* [Task goal] The output is the lines below from the one with "Open the saved query filter menu icon" through the one with "Click the Ticket System headset icon", both included, printed exactly and with no other line.

* [Collected data]
=== Section Start ===

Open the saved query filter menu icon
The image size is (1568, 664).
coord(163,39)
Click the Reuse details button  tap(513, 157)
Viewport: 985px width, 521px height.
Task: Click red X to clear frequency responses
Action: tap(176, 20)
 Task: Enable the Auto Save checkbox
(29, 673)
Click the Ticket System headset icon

=== Section End ===
=== Section Start ===

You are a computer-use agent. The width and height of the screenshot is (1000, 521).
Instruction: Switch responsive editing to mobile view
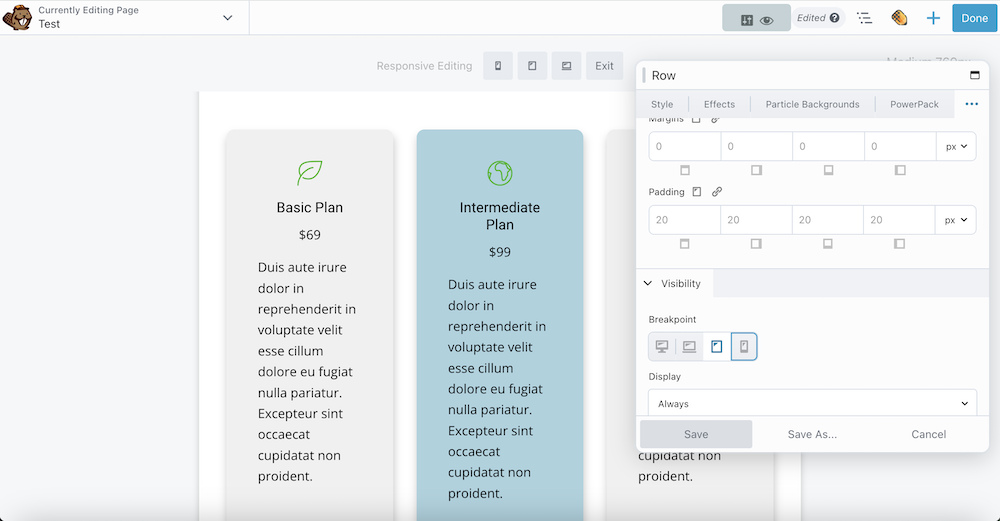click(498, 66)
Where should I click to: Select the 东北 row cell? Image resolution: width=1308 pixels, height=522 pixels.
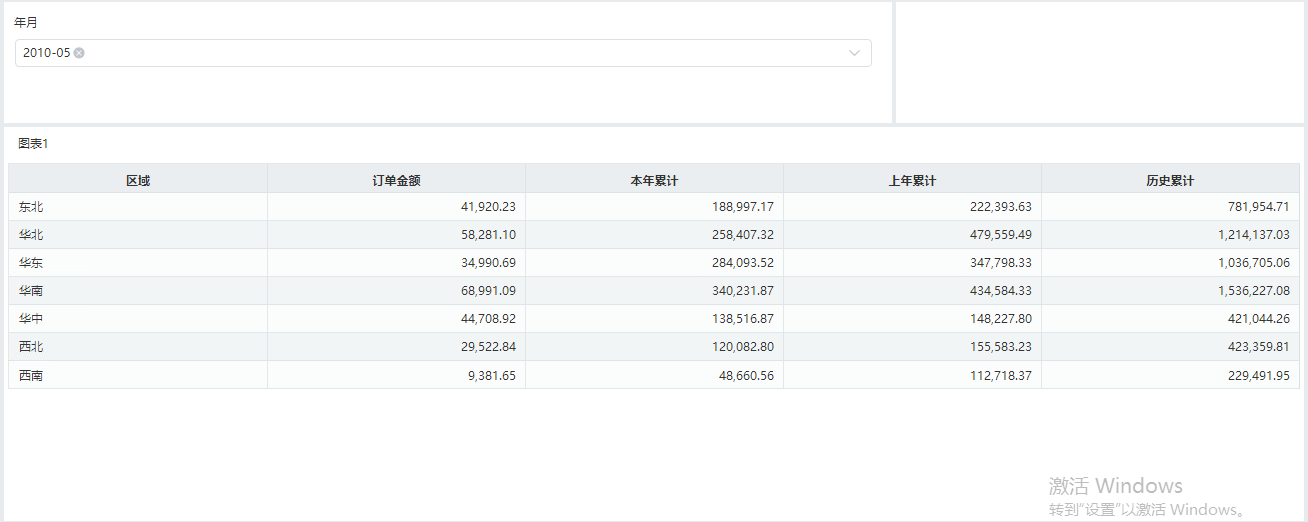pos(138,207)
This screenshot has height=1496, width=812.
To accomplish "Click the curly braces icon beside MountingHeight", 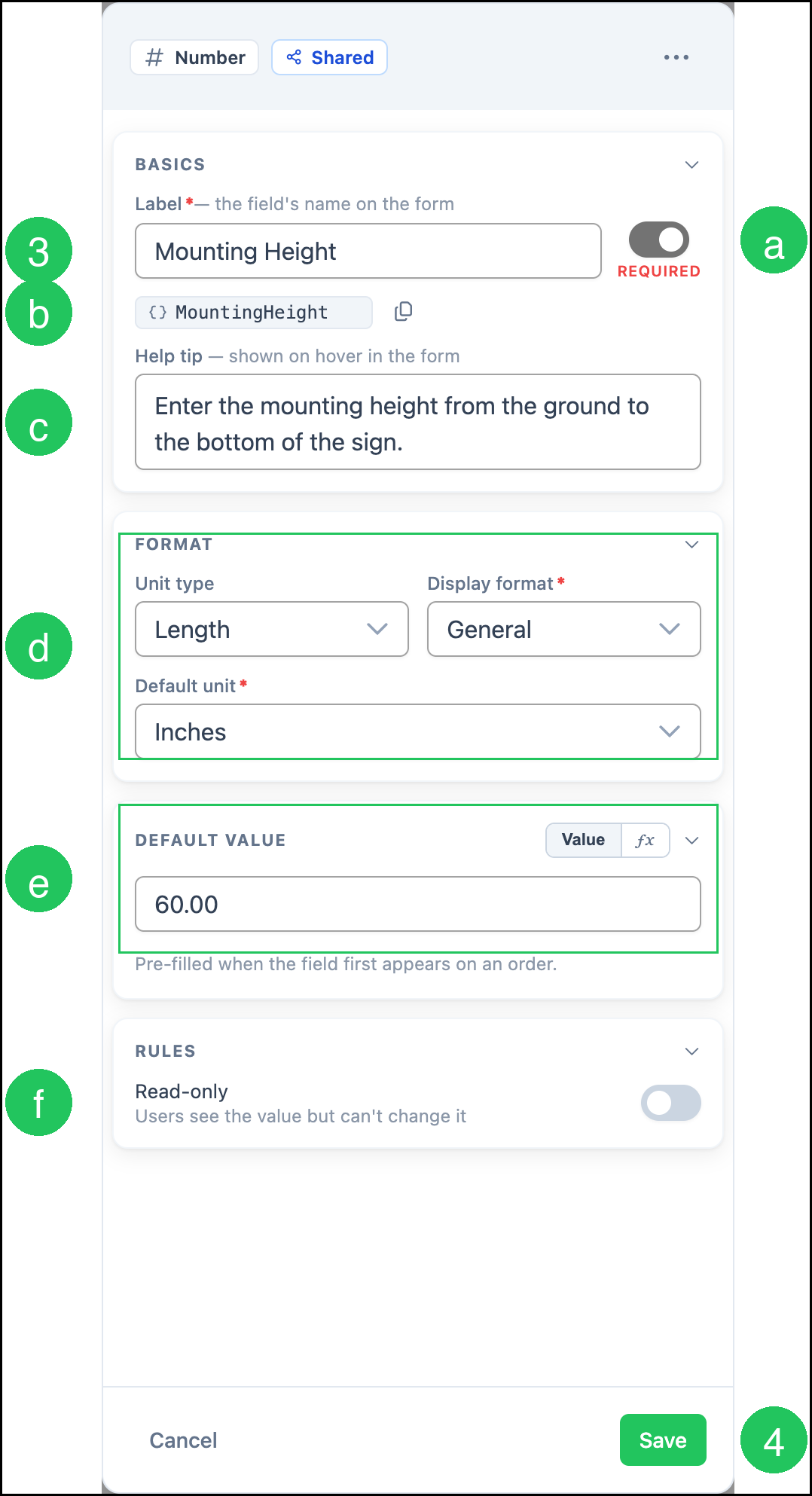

=== Section End ===

* [Result]
Open the saved query filter menu icon
The image size is (1568, 664).
coord(163,39)
Click the Reuse details button  tap(513, 157)
Viewport: 985px width, 521px height.
Task: Click red X to clear frequency responses
Action: tap(176, 20)
 Task: Enable the Auto Save checkbox
(29, 673)
Click the Ticket System headset icon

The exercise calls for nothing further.